Après l’intervention de la Cour constitutionnelle, l’élection présidentielle est désormais fixée à dimanche.

Développement pour tous ou richesse pour quelques-uns ?

D’autres controverses entourant la présidence de Sall – notamment des scandales financiers, une répression des libertés civiles et une économie chancelante – ont également éclipsé son héritage et sa contribution au développement du Sénégal, selon les analystes.

« L’objectif de Macky Sall était un « Sénégal pour tous » », a déclaré Seydina Mouhamadou Ndiaye, leader de la société civile et co-fondateur du Collectif des Volontaires du Sénégal (CODEVS).

« Il a compris que le Sénégal n’est pas que Dakar et a contribué au développement en dehors de la capitale », a-t-il expliqué.

Avant la présidence de Sall, les grands projets d’infrastructure et de développement étaient concentrés sur la capitale, mais il a étendu ces projets aux zones rurales, a expliqué Ndiaye.

L’engagement de Sall en faveur du développement des infrastructures impliquait des projets tels qu’un nouveau chemin de fer reliant la zone métropolitaine de Dakar et le développement du réseau routier du pays. Il a obtenu un financement de 7,5 milliards de dollars pour un ambitieux plan de développement économique appelé Sénégal émergent, conçu pour transformer l’économie d’ici 2035 grâce à des investissements dans l’agriculture, les infrastructures et le tourisme.

Tandis que les nouvelles infrastructures routières ont considérablement amélioré les déplacements et les transports, le gouvernement de Sall s’est également concentré sur la réduction des coupures d’électricité et sur la connexion des villages reculés au réseau électrique tout en améliorant leur accès aux soins de santé.

Sall a fait progresser le développement national, mais en même temps, il y a eu une intense politisation de la gestion des fonds publics et du financement des partis politiques, a ajouté Ndiaye.

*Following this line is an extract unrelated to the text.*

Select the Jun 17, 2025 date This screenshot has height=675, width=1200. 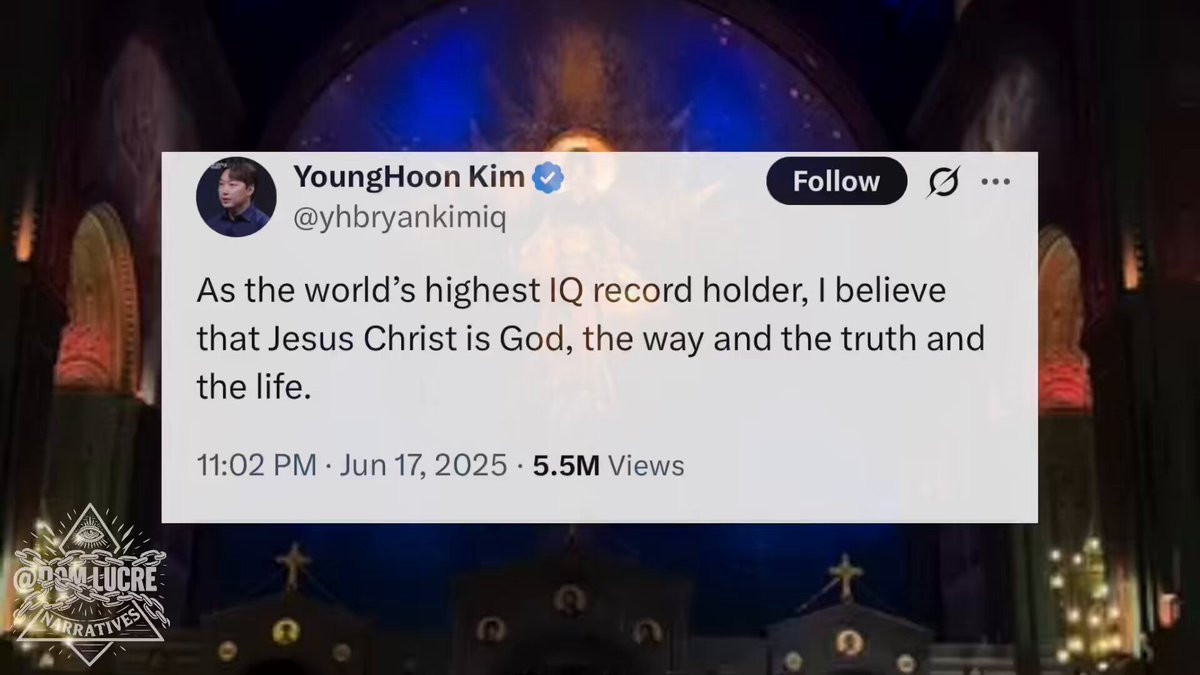click(x=422, y=465)
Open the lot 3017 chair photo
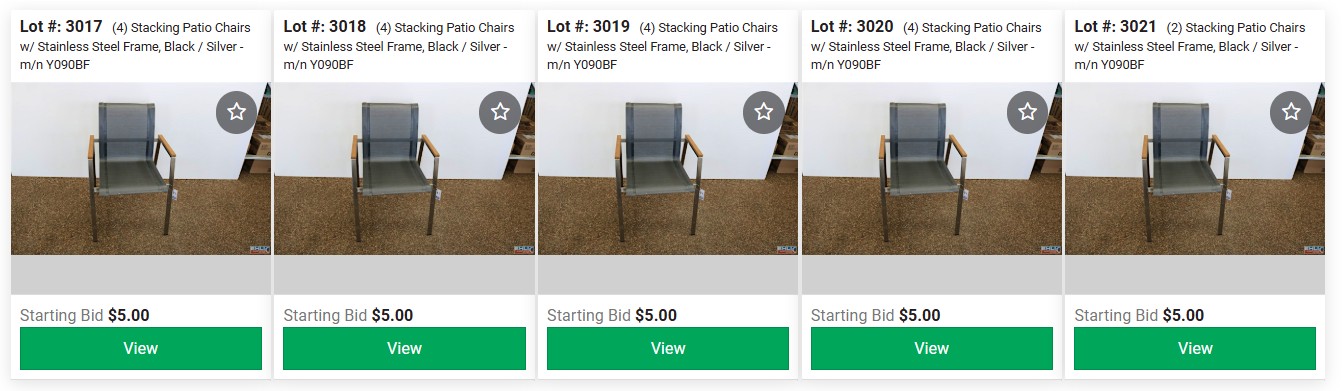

Alors que les partis politiques au pouvoir se concentraient sur l’accès aux fonds publics et sur la nomination des individus à des postes basés sur leur affiliation à un parti plutôt que sur leurs compétences, les projets de développement ont souffert car certains responsables étaient plus axés sur le gain personnel que sur la bonne gouvernance, a déclaré Ndiaye.

Il y a eu aussi des scandales.

En 2019, une enquête de la BBC révélait qu’une société appartenant à Aliou Sall, le frère du président, avait reçu un paiement secret de 250 000 dollars en 2014 de la part d’un homme d’affaires qui avait obtenu des licences pour deux importants blocs gaziers offshore la même année.

Macky Sall a nié avoir eu connaissance de la transaction impliquant son frère.

Les organisations de la société civile et de nombreux citoyens ont également critiqué le gouvernement pour son incapacité à mettre en place des mécanismes garantissant que la richesse générée par le secteur gazier et pétrolier du pays parvienne à la population. Selon les prévisions nationales, les recettes d’exportation devraient dépasser 1,5 milliard de dollars d’ici 2025, mais les projets pétroliers et gaziers sont retardés depuis près d’un an.

La controverse a également entouré la gestion par Sall des fonds liés au COVID-19, au milieu d’allégations de mauvaise gestion et de détournement de fonds mises en évidence par la Cour des comptes du Sénégal.